The joy has continued through the spouses with whom you have enriched our lives and the beautiful grandchildren you produced.....and the children your children are now producing.  Wow, how fortunate we are!!

LOVE.   With each of you, it was LOVE at first sight for us.  We loved to cuddle you and nurse you and watch for your first smile and be amazed at your developing personalities - each so different.  Our love has grown for you through the years and has extended to your spouses and your children.  Our love for our children helps us to appreciate much more our Lord's great love for us!

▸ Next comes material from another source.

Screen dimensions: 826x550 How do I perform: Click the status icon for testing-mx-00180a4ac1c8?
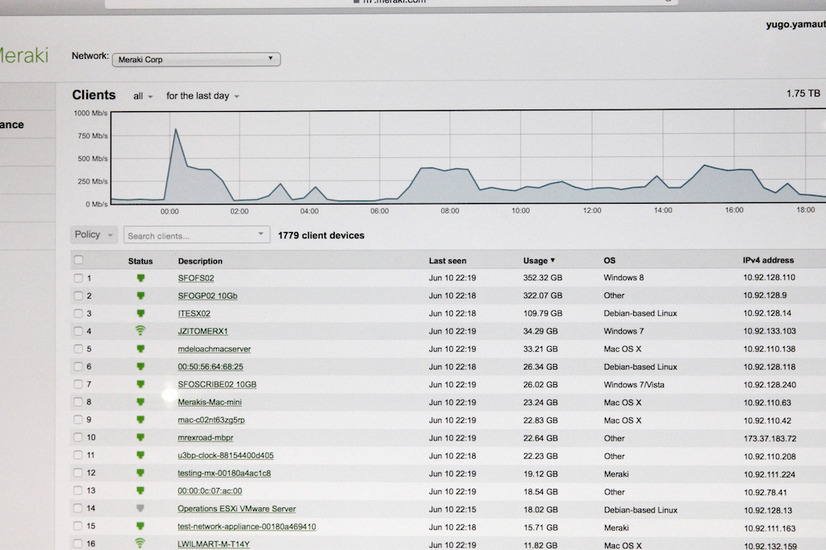pos(140,473)
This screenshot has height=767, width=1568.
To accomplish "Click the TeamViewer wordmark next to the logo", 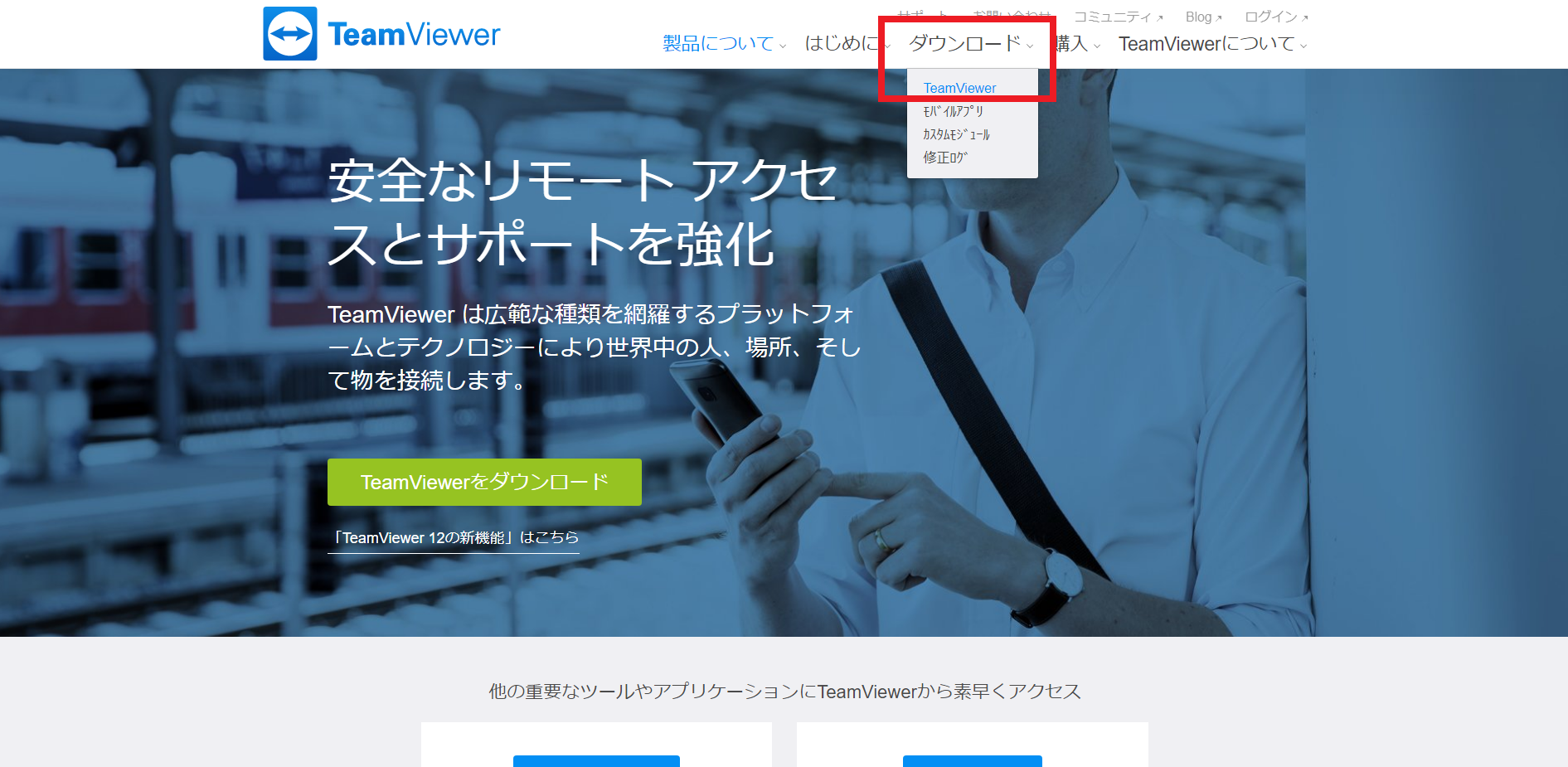I will click(414, 35).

WARMTH.  I still get a WARM, fuzzy feeling when I see you or hear your voice or receive a letter.  There is a family emotional warmth that we have which outshines even the warmth we have when we are with friends who are close to us. It warms our hearts to see how close you are to each other and to us.

SATISFACTION.  I have such deep SATISFACTION in being a mother and a grandmother and now a great grandmother.  What better thing could I accomplish than to do all possible for Dad and me to bring you up in the love and admonition of our Lord.  None of you has even been a disappointment to us.  Your love for us is so precious.  I love to look at your pictures on our walls and on our coffee table and I have great satisfaction in being your mother.

HEARTACHES.  It would be polyanna-ish to say that we have never had any heartaches, that everything is always rosy.  Our hearts ache for and with you when you have gone through difficult times in your lives. Your losses are our losses too.  When some of you have been in danger or misunderstood or going through hard places (whether physically, emotionally or spiritually),  this does make our hearts ache for you. That is part of being parents.  Your hurts are our hurts too.

WONDERMENT.   As we follow your lives from afar right now, I am filled with wonderment at how God leads you and what terrific people you are!  I am rightfully proud of all of you and it is always a wonder to me that you belong to us!  Grown children following God - what better thing can a parent ask?  It reminds me of a favorite verse of mine: "Lord, you have assigned me my portion and my cup; you have made my lot secure." Psalm 16:5.   Thanks to each one of you - what a blessed mother am I!!